El perro abrazó a su dueño una última vez antes de ser sacrificado, y de repente el veterinario gritó: “¡Alto!”. Lo que sucedió después hizo llorar a todos en la clínica.

 

Ella le agarró la pata, le revisó las encías y rápidamente ordenó:
“¡Intravenoso! ¡Antibióticos de amplio espectro! ¡Inmediatamente!”

“¿Podrá… sobrevivir?” Artem apretó los puños. La esperanza lo aterraba.

“Si el tiempo lo permite, sí”, declaró. “No lo dejaremos ir. Hoy no”.

Artem esperaba afuera, en un banco estrecho donde innumerables desconocidos habían llorado. Ahora estaba sentado solo, con el tiempo congelado. Cada sonido al otro lado de la puerta —papeles, cristales, pasos apresurados— lo sobresaltaba, temiendo las palabras: «Llegamos demasiado tarde».

Cerró los ojos. Vio las patas de Leo rodeándolo. Recordó esos ojos llorosos, esa respiración áspera que temía perder.

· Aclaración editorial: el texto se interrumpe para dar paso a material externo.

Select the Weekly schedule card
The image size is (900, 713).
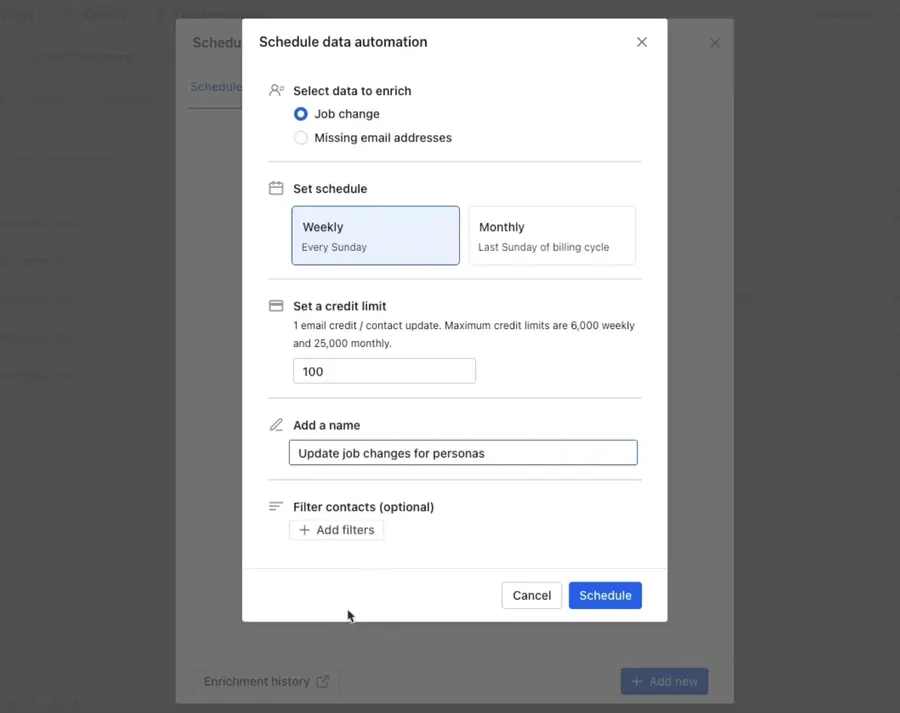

Pasaron las horas. Medianoche. El silencio invadió el edificio.

La puerta se abrió. Apareció el veterinario, con el rostro cansado pero ardiendo de determinación.

“Su condición es estable”, dijo. “Su temperatura está bajando. Su corazón está estable. Las próximas horas son cruciales”.

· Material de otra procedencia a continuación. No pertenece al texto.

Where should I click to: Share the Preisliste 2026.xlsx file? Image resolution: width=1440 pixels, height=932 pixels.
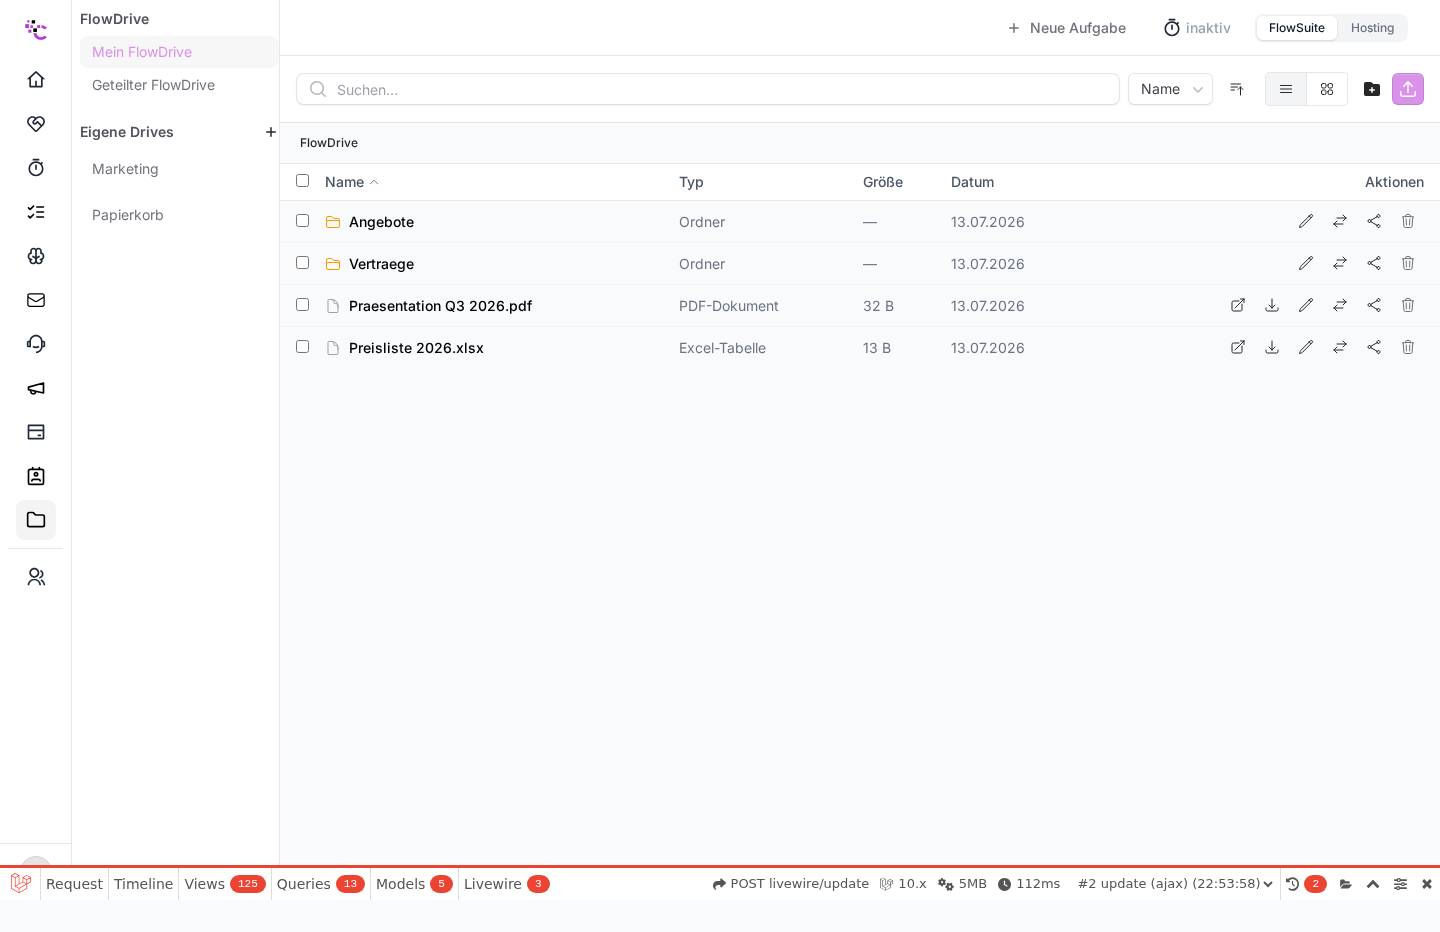tap(1374, 347)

Artem cerró los ojos y las lágrimas fluyeron libremente.

“Gracias…” murmuró. “Por no rendirte…”

—Él no está listo para irse —susurró—. Y tú no estás lista para dejarlo ir.

Dos horas más. Entonces la puerta se abrió de nuevo; esta vez, ella sonrió.

—Vamos. Está despierto. Está esperando.

Artem se levantó, con las piernas temblorosas. Sobre una manta blanca y fresca, con una vía intravenosa en la pata, yacía Leo. Sus ojos eran claros y vivaces. Al ver a su amo, su cola golpeó la mesa. Una vez. Dos veces. «Estoy aquí. Me quedo».